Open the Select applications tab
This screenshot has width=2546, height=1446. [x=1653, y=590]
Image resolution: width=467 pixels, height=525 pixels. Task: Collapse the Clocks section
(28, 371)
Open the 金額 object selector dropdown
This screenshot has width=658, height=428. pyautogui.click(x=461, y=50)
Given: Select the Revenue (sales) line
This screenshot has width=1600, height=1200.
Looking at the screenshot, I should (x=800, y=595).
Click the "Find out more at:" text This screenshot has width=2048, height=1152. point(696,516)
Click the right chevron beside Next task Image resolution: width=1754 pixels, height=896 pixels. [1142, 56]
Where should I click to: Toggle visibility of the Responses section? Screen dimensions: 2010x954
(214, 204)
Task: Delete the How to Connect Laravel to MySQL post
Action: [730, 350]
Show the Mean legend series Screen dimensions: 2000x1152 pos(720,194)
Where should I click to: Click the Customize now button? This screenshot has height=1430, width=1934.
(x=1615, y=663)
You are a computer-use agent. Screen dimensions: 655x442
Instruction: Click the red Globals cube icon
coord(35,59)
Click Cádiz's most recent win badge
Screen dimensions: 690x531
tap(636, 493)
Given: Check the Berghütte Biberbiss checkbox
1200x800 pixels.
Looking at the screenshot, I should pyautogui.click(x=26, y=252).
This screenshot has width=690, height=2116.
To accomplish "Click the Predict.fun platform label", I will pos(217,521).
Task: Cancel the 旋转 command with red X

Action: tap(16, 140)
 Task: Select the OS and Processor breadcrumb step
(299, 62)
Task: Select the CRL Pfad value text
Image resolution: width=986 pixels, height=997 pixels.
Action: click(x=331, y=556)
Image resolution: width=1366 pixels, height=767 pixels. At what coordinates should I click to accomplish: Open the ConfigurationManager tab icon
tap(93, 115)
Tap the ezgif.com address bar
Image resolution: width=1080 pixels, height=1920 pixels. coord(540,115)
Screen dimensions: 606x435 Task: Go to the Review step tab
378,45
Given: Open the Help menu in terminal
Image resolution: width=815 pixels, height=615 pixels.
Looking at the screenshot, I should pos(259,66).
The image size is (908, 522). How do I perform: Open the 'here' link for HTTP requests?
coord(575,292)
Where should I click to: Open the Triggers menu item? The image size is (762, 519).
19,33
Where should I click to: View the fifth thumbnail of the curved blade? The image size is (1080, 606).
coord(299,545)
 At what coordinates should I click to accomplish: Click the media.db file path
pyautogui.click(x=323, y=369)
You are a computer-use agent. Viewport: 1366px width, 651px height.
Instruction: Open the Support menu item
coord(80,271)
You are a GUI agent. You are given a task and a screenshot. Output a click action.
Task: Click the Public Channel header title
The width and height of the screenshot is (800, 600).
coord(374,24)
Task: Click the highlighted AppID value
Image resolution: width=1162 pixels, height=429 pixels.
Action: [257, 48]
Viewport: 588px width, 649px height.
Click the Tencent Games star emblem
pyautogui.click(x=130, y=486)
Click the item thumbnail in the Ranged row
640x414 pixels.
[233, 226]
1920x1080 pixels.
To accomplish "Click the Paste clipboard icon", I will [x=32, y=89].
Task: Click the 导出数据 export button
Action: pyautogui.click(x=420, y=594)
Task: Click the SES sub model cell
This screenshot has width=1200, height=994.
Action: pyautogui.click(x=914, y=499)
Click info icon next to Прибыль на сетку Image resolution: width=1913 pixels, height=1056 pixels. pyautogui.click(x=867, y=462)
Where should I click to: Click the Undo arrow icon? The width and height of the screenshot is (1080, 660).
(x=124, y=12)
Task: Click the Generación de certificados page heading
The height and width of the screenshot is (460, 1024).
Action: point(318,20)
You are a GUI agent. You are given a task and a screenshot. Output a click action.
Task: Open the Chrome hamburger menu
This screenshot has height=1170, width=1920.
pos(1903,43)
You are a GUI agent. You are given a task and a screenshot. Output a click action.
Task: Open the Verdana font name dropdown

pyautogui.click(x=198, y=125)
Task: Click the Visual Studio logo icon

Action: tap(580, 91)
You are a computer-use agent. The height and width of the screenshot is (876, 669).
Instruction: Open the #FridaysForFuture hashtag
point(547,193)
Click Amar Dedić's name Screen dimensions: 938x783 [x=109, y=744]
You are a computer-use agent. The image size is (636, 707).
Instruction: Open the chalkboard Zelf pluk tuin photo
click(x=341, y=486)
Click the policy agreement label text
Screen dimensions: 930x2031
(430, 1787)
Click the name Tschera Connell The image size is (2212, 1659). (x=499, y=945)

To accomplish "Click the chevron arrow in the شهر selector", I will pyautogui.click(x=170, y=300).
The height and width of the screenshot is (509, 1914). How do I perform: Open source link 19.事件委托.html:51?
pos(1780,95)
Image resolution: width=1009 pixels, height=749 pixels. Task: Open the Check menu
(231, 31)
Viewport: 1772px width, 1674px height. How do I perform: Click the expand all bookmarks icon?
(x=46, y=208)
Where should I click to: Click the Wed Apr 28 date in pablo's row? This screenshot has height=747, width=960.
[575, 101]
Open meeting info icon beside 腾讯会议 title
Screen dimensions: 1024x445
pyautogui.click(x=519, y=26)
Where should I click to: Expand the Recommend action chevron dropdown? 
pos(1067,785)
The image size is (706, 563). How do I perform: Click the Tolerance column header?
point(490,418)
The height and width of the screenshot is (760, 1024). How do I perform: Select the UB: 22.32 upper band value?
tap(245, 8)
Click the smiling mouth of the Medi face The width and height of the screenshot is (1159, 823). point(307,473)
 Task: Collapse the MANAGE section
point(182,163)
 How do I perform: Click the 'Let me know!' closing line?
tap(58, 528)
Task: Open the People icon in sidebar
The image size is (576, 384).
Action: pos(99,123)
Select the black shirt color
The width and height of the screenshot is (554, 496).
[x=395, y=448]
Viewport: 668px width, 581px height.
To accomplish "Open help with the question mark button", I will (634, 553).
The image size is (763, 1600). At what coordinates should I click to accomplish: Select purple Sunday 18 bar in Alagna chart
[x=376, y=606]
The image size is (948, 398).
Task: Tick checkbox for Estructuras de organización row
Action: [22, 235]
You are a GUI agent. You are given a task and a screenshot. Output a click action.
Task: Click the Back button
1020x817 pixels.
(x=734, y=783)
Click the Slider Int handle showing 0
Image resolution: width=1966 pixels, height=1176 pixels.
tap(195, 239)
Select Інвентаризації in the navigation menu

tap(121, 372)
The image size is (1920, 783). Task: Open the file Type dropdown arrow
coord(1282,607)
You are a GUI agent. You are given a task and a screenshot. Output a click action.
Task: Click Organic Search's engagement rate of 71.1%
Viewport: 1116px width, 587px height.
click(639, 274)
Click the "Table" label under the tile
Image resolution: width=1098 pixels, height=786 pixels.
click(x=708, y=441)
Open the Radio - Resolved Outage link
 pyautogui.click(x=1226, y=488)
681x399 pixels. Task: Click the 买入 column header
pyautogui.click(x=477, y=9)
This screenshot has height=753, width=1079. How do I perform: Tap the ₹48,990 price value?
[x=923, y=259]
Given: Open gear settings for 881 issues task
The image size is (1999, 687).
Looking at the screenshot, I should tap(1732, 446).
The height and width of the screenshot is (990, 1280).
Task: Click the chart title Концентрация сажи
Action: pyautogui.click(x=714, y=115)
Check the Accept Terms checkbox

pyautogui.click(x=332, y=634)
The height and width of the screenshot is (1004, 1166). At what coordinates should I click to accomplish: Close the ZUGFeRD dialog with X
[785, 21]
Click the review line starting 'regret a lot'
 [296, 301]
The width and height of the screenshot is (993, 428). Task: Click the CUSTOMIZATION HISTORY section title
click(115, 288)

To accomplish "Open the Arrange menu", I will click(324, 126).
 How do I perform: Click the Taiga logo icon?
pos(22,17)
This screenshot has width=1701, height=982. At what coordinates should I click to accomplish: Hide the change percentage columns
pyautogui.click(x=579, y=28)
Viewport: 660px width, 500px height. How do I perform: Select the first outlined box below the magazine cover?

━━━━━━━━

WHAT THE EXERCISE ASKS: Reproduce the material above word for word, starting at its first line and ending after the line that contains "Action: tap(16, 140)". Include both end lines and nothing beyond them.

THE REPLY:
Open the Select applications tab
This screenshot has width=2546, height=1446. [x=1653, y=590]
Image resolution: width=467 pixels, height=525 pixels. Task: Collapse the Clocks section
(28, 371)
Open the 金額 object selector dropdown
This screenshot has width=658, height=428. pyautogui.click(x=461, y=50)
Given: Select the Revenue (sales) line
This screenshot has width=1600, height=1200.
Looking at the screenshot, I should (x=800, y=595).
Click the "Find out more at:" text This screenshot has width=2048, height=1152. point(696,516)
Click the right chevron beside Next task Image resolution: width=1754 pixels, height=896 pixels. [1142, 56]
Where should I click to: Toggle visibility of the Responses section? Screen dimensions: 2010x954
(214, 204)
Task: Delete the How to Connect Laravel to MySQL post
Action: [730, 350]
Show the Mean legend series Screen dimensions: 2000x1152 pos(720,194)
Where should I click to: Click the Customize now button? This screenshot has height=1430, width=1934.
(x=1615, y=663)
You are a computer-use agent. Screen dimensions: 655x442
Instruction: Click the red Globals cube icon
coord(35,59)
Click Cádiz's most recent win badge
Screen dimensions: 690x531
tap(636, 493)
Given: Check the Berghütte Biberbiss checkbox
1200x800 pixels.
Looking at the screenshot, I should pyautogui.click(x=26, y=252).
This screenshot has width=690, height=2116.
To accomplish "Click the Predict.fun platform label", I will pos(217,521).
Task: Cancel the 旋转 command with red X

Action: tap(16, 140)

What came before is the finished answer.